Avevamo bisogno di riposare e quello fu un momento perfetto dal momento in cui a causa della paura di essere seguiti non avevamo sostato nemmeno per più di un'ora. Legai anche il mio di cavallo, e da una delle sacche estrassi un pezzo di stoffa che abitualmente utilizzavo per tenere al caldo qualcosa da mangiare. Di tanto in tanto mi voltavo per osservare i miei amici, e improvvisamente mi soffermai sui rumori che la foresta emanava. Scorsi in lontananza il dolce suono di un ruscello provenire alla mia destra, verso un sentiero poco visibile. Tornai a concentrarmi sui miei amici e vidi Octavia venire verso la mia direzione.

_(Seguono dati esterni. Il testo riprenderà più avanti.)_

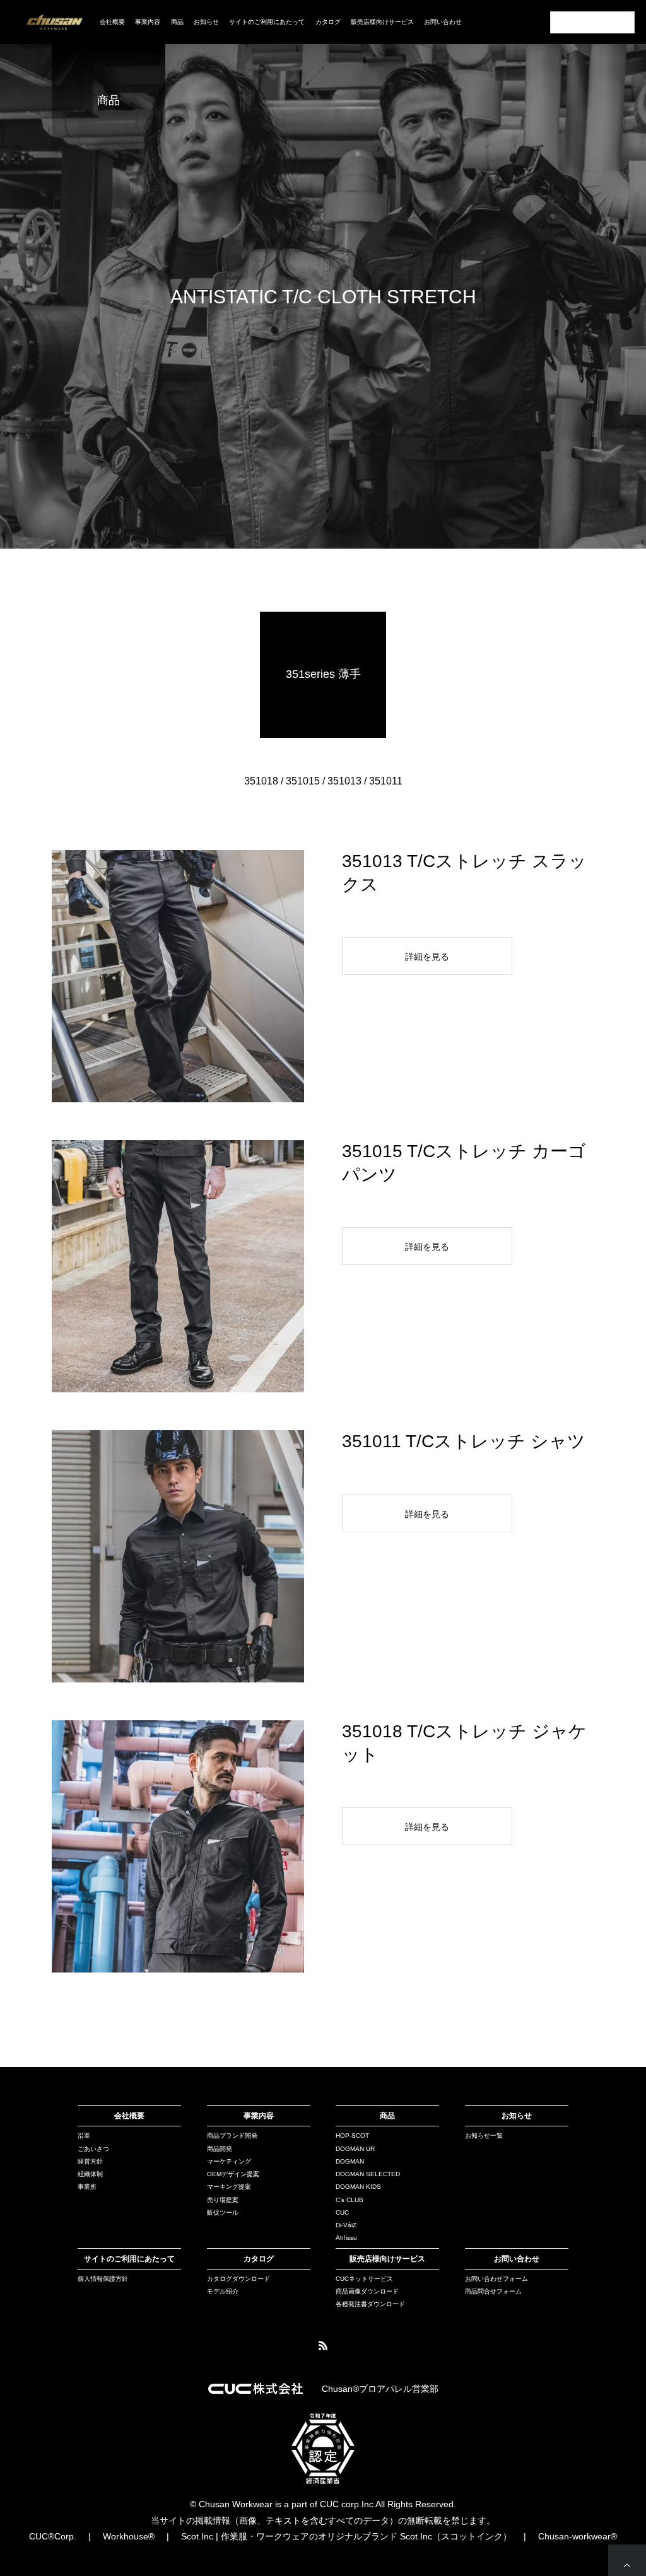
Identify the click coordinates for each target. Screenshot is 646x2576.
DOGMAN (350, 2161)
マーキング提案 (229, 2186)
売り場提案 (222, 2199)
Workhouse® (129, 2536)
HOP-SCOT (352, 2135)
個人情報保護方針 (103, 2278)
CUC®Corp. (52, 2536)
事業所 (87, 2186)
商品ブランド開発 (232, 2135)
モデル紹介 (222, 2291)
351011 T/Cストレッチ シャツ (463, 1441)
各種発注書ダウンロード (370, 2303)
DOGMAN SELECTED (368, 2174)
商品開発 (219, 2148)
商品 (387, 2115)
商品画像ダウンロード (367, 2291)
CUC (342, 2212)
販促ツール (222, 2212)
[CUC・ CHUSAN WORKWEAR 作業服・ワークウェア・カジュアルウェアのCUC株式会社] (54, 22)
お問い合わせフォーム (496, 2278)
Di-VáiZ (346, 2225)
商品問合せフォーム (493, 2291)
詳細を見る (427, 957)
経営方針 (90, 2161)
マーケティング (229, 2161)
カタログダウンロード (238, 2278)
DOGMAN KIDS (358, 2186)
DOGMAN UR (355, 2148)
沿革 (84, 2135)
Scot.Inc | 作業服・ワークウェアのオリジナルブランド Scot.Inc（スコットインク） (346, 2536)
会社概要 (112, 21)
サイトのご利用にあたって (267, 21)
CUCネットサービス (364, 2278)
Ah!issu (346, 2237)
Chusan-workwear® (577, 2536)
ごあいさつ (93, 2148)
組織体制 (90, 2174)
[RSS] (323, 2345)
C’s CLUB (349, 2199)
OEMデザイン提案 (233, 2174)
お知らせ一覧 (484, 2135)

"Credo ci sia un ruscello nelle vicinanze, vado a prendere un po' d'acqua!" dissi prima che lei potesse chiedermi qualcosa riguardo Lexa. E infatti, la vidi serrare immediatamente la bocca e mi rispose con un cenno del capo. Le sorrisi con apprensione, presi un contenitore, stringendo ancora tra le mani la stoffa e mi avviai verso il piccolo sentiero scosceso. Camminando per pochi minuti raggiunsi il ruscello, e fu oro per me. Mi aggrappai ad alcune radici fuoriuscite da sotto terra, e attenta a non inciampare scesi verso la riva. Arrivata a destinazione mi inginocchiai lungo la ghiaia inumidita dall'acqua e prima di toccarla, mi accertai che non ci fosse nessuno. Una volta al sicuro, mi sfilai la giacca nera, facendo attenzione a non toccare troppo la ferita che mi ero provocata sulla mano rompendo quel maledetto vetro. La poggiai per terra vicino le mie gambe e piano mi chinai verso l'acqua. Cominciai ad osservarla concentrandomi sul mio riflesso. Ero a pezzi. Il mio volto era ancora gonfio di dolore e il mio umore faceva a cazzotti con ogni cosa che pensavo e vedevo. Portai le mani davanti ai miei occhi e vidi che ancora erano macchiate di quel sangue nero che non avrei mai dimenticato. Senza pensarci due volte, misi le mani nel ruscello e cominciai a sfregarle notando il sangue disperdersi lungo il fiume. Quel sangue mischiato con il mio. Una volta lavate, presi il pezzo di stoffa, lo strappai ed improvvisai una fasciatura lungo il palmo della mano. Quel gesto non solo mi provocò dolore, ma ricordai quel momento in cui io mi presi cura delle ferite di Lexa quando affrontò Roan in un duello. Sospirai. Una volta sistemata, presi con l'altra mano un po' d'acqua e feci dei piccoli sorsi, mi bagnai il viso e cominciai a riempire il contenitore che avevo preso in precedenza. Una volta fatto, afferrai la giacca e tornai dai miei amici. Al mio arrivo Murphy aveva improvvisato un piccolo focolare, e Octavia era intenta a sistemare le ultime pietre intorno al fuoco. Notarono subito la mia presenza.

"Ho preso l'acqua!" mi limitai a dire. Octavia mi sorrise e prese il contenitore, portandoselo subito alla bocca.

"Grazie!" disse semplicemente, mentre Murphy ci osservava da non troppo lontano, in silenzio. Mi sedetti su una delle pietre, e dal freddo che mi pizzicava la pelle, mi rimisi la giacca. Passammo quasi tutto il pomeriggio nel più totale silenzio, fin quando non arrivò sera. I nostri volti erano illuminati soltanto dalla luce che la calda fiamma emanava intorno a noi. Il povero Murphy non resisteva più, voleva parlare e io notai la sua sofferenza nel non poterlo fare. Aveva tante domande come le avevo io e persino Octavia. Presi coraggio e fui la prima a parlare.